Manmohan Singh
Manmohan Singh Reuters

India's Prime Minister Manmohan Singh, who recently took over the charge of the Finance Ministry, has set up an expert committee to review and finalize the controversial General Anti-Avoidance Rules (GAAR), which the foreign investors say are not investor-friendly.

The four-member committee, headed by noted economist and tax expert Parthasarathi Shome, will vet the GAAR draft guidelines and hold consultations on the issue, apart from reviewing the feedback from the stakeholders on the issue.

The Finance Ministry released the draft guidelines on the GAAR last month for feedback from the public. The new committee will receive the feedback on the existing guidelines till July,30, review the feedback and publish the reworked guidelines by August, 31. The committee will further undertake consultations and receive comments before finalizing the report.

The committee is expected to finalize the provisions of the tax code, prepare a road map for the implementation of the GAAR and submit its report on the issue by September 30, 2012.

The GAAR, mooted by former finance minister Pranab Mukherjee, has invited the wrath of the foreign investors. They fear certain provisions in it are detrimental to their investment interests. The GAAR is aimed at catching the tax evaders, who structure and route their investment to the country through tax havens with which India has double taxation avoidance treaties. It has provisions like retro taxing which the foreign institutional investors are weary of. This along with the confusions in the implementation of the GAAR has discouraged foreign investors from investing in India, leading to a slump in the markets.

In an attempt to soothe the investor sentiments, the government has taken out the retro taxing provision in the GAAR and halted its implementation for a year till April 1, 2013.

Manmohan Singh, who took charge of the finance ministry after Mukherjee resigned from the post to contest the presidential elections, has been trying to improve the investor sentiment in India by clarifying the concerns on the GAAR. He has hinted through various statements from the PMO that the GAAR guidelines will be made less stringent to allay the investors' grievances and stakeholders' feedback will be taken into account before finalizing them.

The government has said that there is the need for further discussions on the GAAR provisions. There is a need to have greater clarity on many other fronts. With this in view, the Prime Minister has constituted this Expert Committee which will bring transparency and a high degree of technical expertise to the consultation process, the government said in a statement.
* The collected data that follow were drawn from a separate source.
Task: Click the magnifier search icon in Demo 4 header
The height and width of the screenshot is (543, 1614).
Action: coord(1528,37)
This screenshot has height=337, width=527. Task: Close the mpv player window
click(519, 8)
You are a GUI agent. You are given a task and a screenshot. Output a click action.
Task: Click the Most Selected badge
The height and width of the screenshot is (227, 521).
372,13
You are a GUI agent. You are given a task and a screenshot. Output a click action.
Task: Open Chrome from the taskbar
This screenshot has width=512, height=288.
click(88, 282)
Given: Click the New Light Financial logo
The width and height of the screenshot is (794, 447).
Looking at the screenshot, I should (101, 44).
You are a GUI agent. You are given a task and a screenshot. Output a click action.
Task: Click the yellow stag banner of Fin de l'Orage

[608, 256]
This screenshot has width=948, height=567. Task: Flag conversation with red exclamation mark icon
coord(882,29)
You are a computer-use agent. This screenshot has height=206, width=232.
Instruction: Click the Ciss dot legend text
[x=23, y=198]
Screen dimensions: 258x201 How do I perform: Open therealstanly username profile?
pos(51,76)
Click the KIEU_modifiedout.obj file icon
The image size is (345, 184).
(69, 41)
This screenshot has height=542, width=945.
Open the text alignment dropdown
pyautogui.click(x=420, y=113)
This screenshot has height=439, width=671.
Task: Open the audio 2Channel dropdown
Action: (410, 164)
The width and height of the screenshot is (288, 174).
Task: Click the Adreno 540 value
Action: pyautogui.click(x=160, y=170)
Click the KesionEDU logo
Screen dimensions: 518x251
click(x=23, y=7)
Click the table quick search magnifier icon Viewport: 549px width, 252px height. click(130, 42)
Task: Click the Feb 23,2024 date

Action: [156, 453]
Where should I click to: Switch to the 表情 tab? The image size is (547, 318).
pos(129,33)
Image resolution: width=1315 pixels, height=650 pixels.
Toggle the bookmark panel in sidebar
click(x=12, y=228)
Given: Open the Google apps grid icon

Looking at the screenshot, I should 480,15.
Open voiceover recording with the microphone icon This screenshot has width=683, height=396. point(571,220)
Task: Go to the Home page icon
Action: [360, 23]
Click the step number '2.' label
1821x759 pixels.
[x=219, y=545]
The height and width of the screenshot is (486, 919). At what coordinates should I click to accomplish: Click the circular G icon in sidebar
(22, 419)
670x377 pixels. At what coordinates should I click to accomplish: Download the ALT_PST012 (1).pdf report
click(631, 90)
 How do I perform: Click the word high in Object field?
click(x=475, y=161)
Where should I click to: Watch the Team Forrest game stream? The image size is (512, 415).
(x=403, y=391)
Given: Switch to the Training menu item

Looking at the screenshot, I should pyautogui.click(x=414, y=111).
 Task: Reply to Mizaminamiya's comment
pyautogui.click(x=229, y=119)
Economists and analysts welcomed the Prime Minister's move as a confidence-building measure.

Possibly, the PM wanted to communicate that there is an independent application of mind. So, he has constituted a new committee which includes some of the most respected bureaucrats, which should help allay any fears that GAAR will be draconian and will bring sanity in the whole process, Dinesh Kanabar, deputy CEO and chairman, tax, KPMG, was quoted as saying by the DNA newspaper.